Immerhin ist es das erklärte Ziel der Linken, einen AfD-Ministerpräsidenten in Sachsen-Anhalt zu verhindern. Ohne die Christdemokraten ist das aber nicht möglich.
Sozialarbeit, Kitas, Vermögenssteuer
Zudem wird die Linke allein auch nichts aus ihrem "Auftaktprogramm für ein zukunftsfestes Sachsen-Anhalt" umsetzen können. So will sie 750 zusätzliche Stellen für die Schulsozialarbeit schaffen. In Kitas soll es ein kostenloses Mittagessen geben. Außerdem sollen Feuerwehren finanziell besser ausgestattet werden. Alles Themen, bei denen sich die CDU grundsätzlich gesprächsbereit zeigen könnte.
Das gilt allerdings nicht für alle Punkte aus dem Auftaktprogramm. So fordert die Linke darin auch, dass sich Sachsen-Anhalt im Bundesrat für die Wiedereinführung der Vermögenssteuer einsetzt. Die CDU ist bislang strikt dagegen.

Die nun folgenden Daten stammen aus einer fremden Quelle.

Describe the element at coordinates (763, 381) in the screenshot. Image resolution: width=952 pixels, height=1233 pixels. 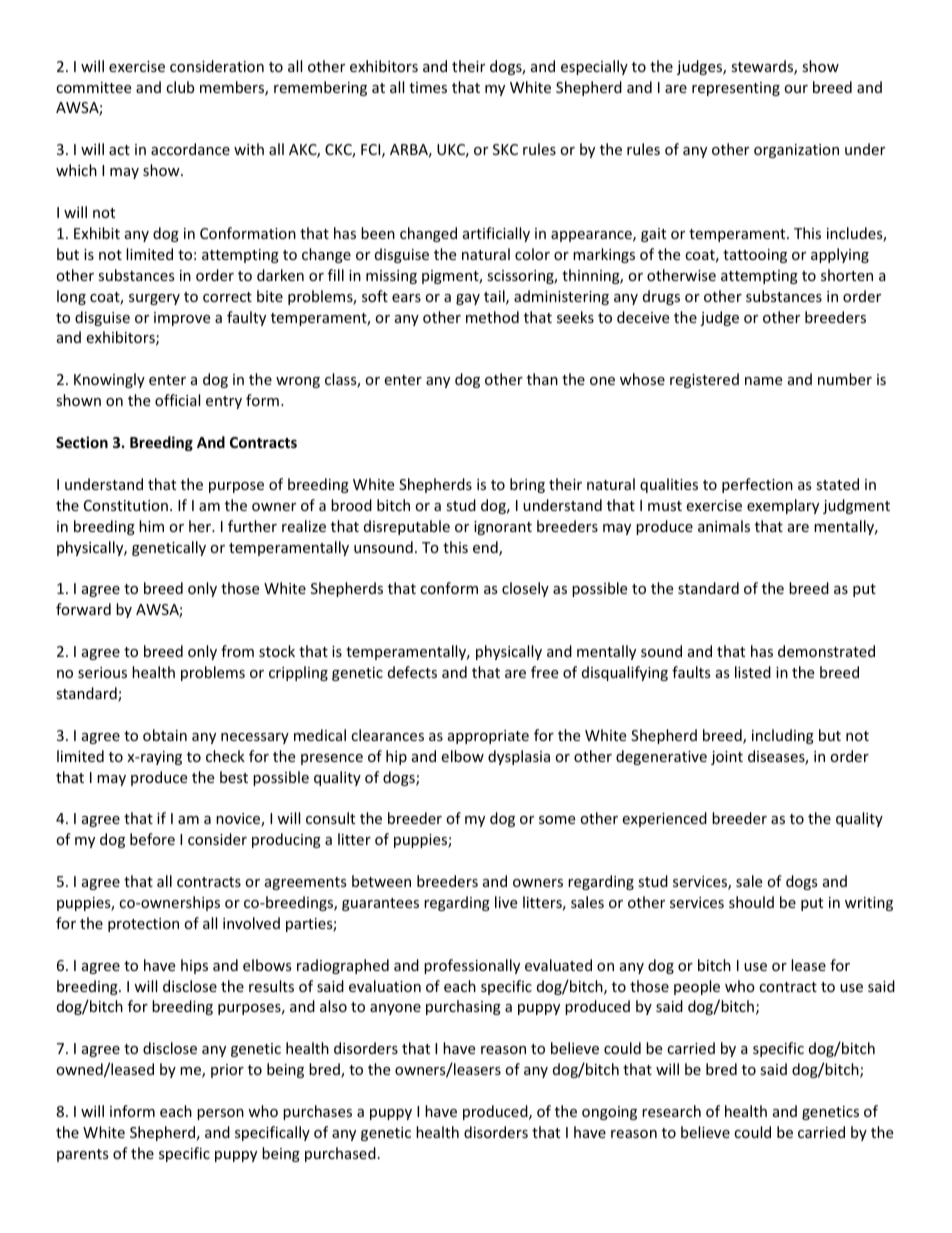
I see `name` at that location.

Niederlage wäre auch Dämpfer für Bundespartei
Und auch die Idee eines "Zukunftsfonds" für die Wirtschaft dürfte es schwer haben - zumindest in der Weise, wie ihn sich die Linke vorstellt. In dem Papier steht dazu unter anderem: "Anders als bei einer Subvention verschenkt das Land sein Kapital nicht, sondern sichert es ab, indem es sich an Unternehmen beteiligt." Bedeutet: Das Land bürgt für Kredite und bekommt dafür Unternehmensanteile. Derartige Staatsbeteiligungen lehnt die CDU aber eher ab.

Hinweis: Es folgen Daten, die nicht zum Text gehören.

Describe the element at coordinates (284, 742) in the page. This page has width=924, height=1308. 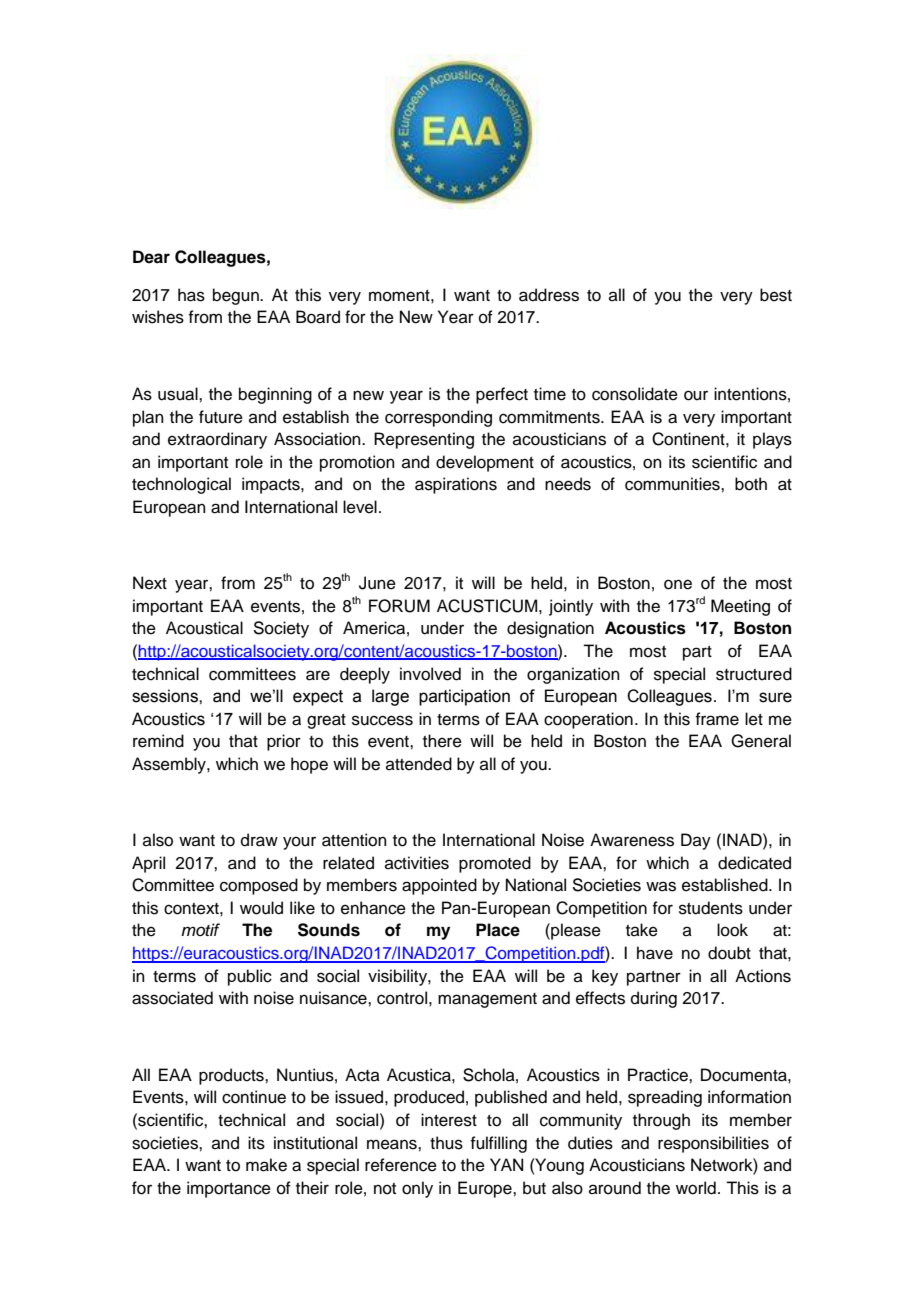
I see `prior` at that location.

"Wir sind der Pol der Hoffnung", heißt es in dem Auftaktprogramm. Die Hoffnung der Linken dürfte sich aktuell vor allem darauf konzentrieren, mit einem eigenen, starken Ergebnis eine absolute Mehrheit für die AfD zu verhindern. Sollte ihr das nicht gelingen, wäre es nicht nur eine Niederlage für die Linke in Sachsen-Anhalt. Es wäre auch ein herber Dämpfer für die Bundespartei.